Halklarımız ödediği büyük
bedeller nedeniyle, demokratik yaşamı ve barışı çoktan hakketmiştir. Bunun için
özellikle hükümetin ve yandaş aygıtlarının halklarımızın kardeşliğine,
birlikteliğine zarar veren ve karşıtlaştıran özel savaş dilini bir an önce
terkettmesi gerekmektedir. Gerçek anlamda demokratik bir barış ve çözüm
sürecinin başlatılması için, başta Türkiye demokratik kamuoyu, siyasi partiler,
islami kesimler, sivil toplum örgütleri, kadın ve gençlik örgütlerini ve
özgürlükçü basını savaşa karşı tutum geliştirmeye, birlikte, kardeşçe ve
özgürce bir yaşam için inisiyatif ve sorumluluk almaya çağırıyoruz.
'AB VE BM SORUŞTURMA
YAPMALI'
Barbar IŞİD terör
çetelerinin insanlık, en başta da Ortadoğu’nun tüm halkları için büyük bir
tehdit haline geldiği bu yeni siyasi durum karşısında, Kürt sorunu artık sadece
Kürtlerin sorunu olmaktan çıkmış, acilen çözülmesi gereken bir insanlık sorunu
olmuştur.
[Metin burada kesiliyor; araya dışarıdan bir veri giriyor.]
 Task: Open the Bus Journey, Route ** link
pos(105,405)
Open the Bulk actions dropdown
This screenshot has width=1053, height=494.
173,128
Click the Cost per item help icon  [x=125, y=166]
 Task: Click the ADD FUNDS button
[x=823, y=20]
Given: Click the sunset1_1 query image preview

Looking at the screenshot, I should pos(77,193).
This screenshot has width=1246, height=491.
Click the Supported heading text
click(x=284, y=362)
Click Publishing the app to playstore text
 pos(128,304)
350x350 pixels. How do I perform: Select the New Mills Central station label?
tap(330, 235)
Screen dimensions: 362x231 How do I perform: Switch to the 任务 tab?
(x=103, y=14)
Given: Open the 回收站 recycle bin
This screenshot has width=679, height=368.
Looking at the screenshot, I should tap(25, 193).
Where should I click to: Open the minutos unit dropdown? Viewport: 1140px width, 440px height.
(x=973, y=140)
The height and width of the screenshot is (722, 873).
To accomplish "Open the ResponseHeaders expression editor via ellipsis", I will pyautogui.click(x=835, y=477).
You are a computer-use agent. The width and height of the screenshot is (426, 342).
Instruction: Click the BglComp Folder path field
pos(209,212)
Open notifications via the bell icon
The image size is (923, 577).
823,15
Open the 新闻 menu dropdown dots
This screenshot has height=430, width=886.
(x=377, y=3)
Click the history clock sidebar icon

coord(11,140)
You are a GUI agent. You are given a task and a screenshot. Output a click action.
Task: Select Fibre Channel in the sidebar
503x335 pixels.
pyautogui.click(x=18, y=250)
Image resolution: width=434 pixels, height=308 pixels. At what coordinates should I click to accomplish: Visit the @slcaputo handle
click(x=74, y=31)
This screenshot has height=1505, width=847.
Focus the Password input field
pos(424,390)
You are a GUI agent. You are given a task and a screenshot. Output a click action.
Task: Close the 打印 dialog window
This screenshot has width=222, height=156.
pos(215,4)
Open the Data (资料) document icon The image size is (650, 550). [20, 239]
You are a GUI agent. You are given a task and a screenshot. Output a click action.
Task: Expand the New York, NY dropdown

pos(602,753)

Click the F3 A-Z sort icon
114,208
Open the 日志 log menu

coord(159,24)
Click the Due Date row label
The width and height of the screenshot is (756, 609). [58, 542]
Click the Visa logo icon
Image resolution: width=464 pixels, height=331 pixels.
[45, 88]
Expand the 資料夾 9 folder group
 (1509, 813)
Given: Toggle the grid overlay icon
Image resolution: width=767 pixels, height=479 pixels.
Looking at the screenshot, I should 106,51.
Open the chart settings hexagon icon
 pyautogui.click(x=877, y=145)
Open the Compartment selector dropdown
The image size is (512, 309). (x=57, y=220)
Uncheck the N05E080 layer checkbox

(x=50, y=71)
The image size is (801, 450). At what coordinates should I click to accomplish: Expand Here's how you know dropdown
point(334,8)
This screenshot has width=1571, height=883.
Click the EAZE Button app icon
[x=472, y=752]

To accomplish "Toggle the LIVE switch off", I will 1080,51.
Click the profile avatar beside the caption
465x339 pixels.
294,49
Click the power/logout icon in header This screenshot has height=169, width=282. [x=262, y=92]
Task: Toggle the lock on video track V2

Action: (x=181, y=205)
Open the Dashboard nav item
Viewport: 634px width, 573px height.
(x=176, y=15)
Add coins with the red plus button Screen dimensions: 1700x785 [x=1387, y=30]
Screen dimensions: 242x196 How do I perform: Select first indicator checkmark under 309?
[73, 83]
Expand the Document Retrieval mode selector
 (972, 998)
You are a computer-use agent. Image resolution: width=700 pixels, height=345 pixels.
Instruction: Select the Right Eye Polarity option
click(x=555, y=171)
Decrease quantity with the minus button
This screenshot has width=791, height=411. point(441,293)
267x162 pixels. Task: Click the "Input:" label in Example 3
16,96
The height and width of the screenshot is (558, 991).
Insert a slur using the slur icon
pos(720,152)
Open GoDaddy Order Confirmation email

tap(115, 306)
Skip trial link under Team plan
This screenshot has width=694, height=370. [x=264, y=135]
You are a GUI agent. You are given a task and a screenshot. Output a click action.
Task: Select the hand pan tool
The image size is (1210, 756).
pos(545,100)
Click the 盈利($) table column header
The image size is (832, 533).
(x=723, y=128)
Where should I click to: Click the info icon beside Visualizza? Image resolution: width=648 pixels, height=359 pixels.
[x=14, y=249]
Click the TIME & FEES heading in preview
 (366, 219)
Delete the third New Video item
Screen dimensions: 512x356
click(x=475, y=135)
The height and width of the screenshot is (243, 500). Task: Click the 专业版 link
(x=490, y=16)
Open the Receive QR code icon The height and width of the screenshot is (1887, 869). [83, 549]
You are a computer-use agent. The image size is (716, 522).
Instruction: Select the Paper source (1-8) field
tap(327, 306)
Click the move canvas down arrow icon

Bundan dolayıdır ki, Kürt meselesinin demokratik çözümü için bütün
dünya kamuoyunu, AB ülkelerini ve Birleşmiş Milletler'i Kürtlere karşı
başlatılan savaşa karşı durmaya, sorumluluklarını yerine getirmeye, savaş
suçlarına karşı soruşturma yapmaya çağırıyoruz.
-Savaşın geçmişte
kaybettirdiği gibi bugün de kaybettireceği açıktır. Devletin yıllardır deneyip
sonuç alamadığı savaş politikalarından vazgeçip tarafları tahkim edilmiş
ateşkes sürecini başlatmaya, Dolmabahçe Mutabakatı sürecine dönmeye ve
mutabakatın gereklerini pratikleştirmeye çağırıyoruz."